Por supuesto, entre los derechos humanos se encuentran algunos que están garantizados para personas presas, sentenciadas por haber cometido algún delito, o que se encuentran en el proceso legal correspondiente —elegantemente llamadas “personas privadas de su libertad”—. Y esto no significa que defiendan delincuentes, sólo a seres humanos con derechos tan simples como una estancia digna en la prisión… sin importar el delito que hayan cometido o del que se les acuse.

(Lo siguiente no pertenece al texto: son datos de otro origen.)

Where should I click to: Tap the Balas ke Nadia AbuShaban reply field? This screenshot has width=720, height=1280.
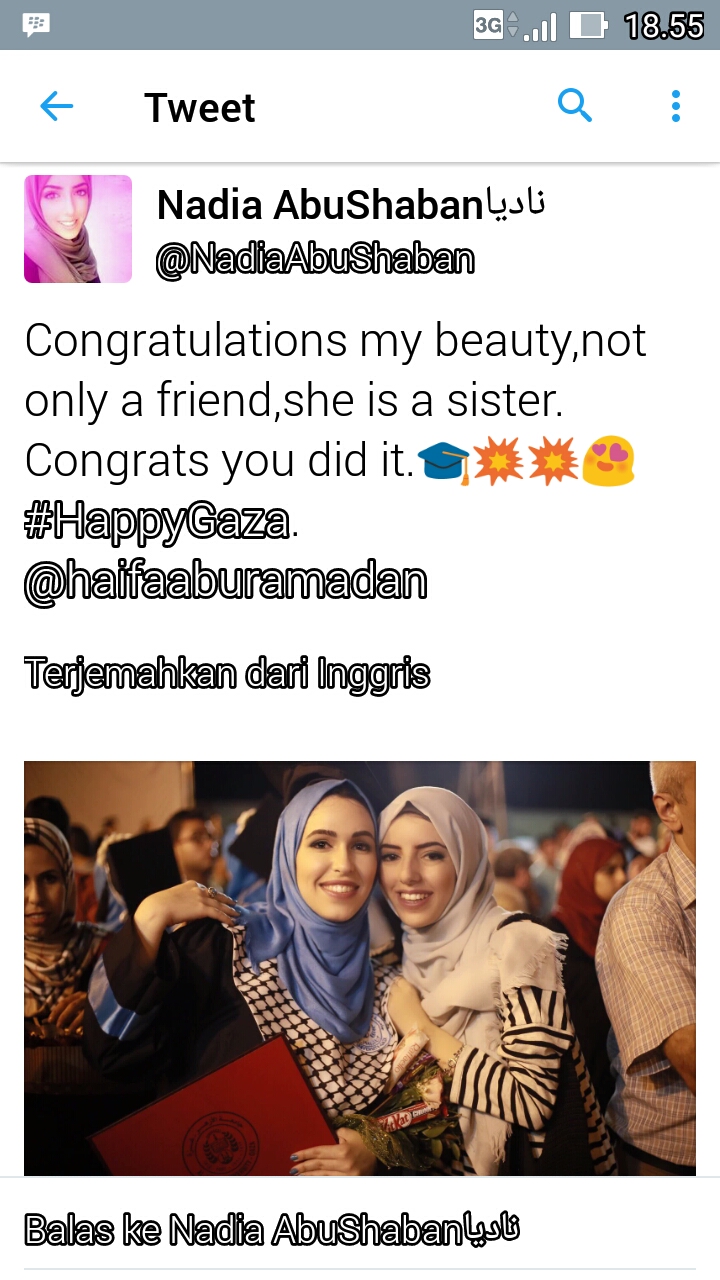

Ahora, a propósito de la puesta en vigor de la Ley de Amnistía, algunas organizaciones defensoras de derechos humanos y colectivos de familiares de personas que han sido encontradas responsables de la comisión de delitos graves, pretende alcanzar los beneficios de la legislación en materia de amnistía en el estado de México, amparándose en una interpretación de la fracción décima segunda del artículo cuarto de la citada ley, que dice que se puede conceder amistía “a las personas privadas de la libertad independientemente del delito del que se trate, que cuenten con resolución, pronunciamiento o recomendación de organismos internacionales cuya competencia esté reconocida por el Estado Mexicano, algún organismo nacional o local de derechos humanos, donde se desprendan violaciones a derechos humanos y/o al debido proceso, en la que se proponga su libertad”.

Y como el párrafo dice “independientemente del delito de que se trate” supone que se puede tratar de delitos graves. Aunque la propia ley indica, dos párrafos más adelante: “No se concederá la amnistía cuando se trate de delitos que atenten contra la vida, la libertad o la integridad personal, salvo las excepciones expresamente previstas en esta Ley”. Es decir, ni secuestro, ni homicidio, ni feminicidio.

La Ley de Amnistía enuncia los delitos por los que se puede solicitar este beneficio: delitos contra la salud, algunas modalidades de robo, relacionados con el medio ambiente, abigeato, aborto, resistencia, sedición, mujeres acusadas o sentenciadas por exceso de legítima defensa en la protección de su vida e integridad o la de sus descendientes y personas mayores de 65 años de edad.

Por ningún lado dice secuestro u homicidio. Pero algunas organizaciones de derechos humanos pretenden que la Ley de Amnistia se acomode a sus intereses. Se olvidan de los derechos de las víctimas y de las familias de las víctimas, especialmente en delitos tan dolorosos como el secuestro o el homicidio doloso. Se olvidan también que para casos de violaciones al debido proceso o a derechos humanos, en esos delitos graves hay otros procedimientos legales a los cuales pueden recurrir. Están en su derecho y nadie se los escatima. La amnistía tiene otros propósitos.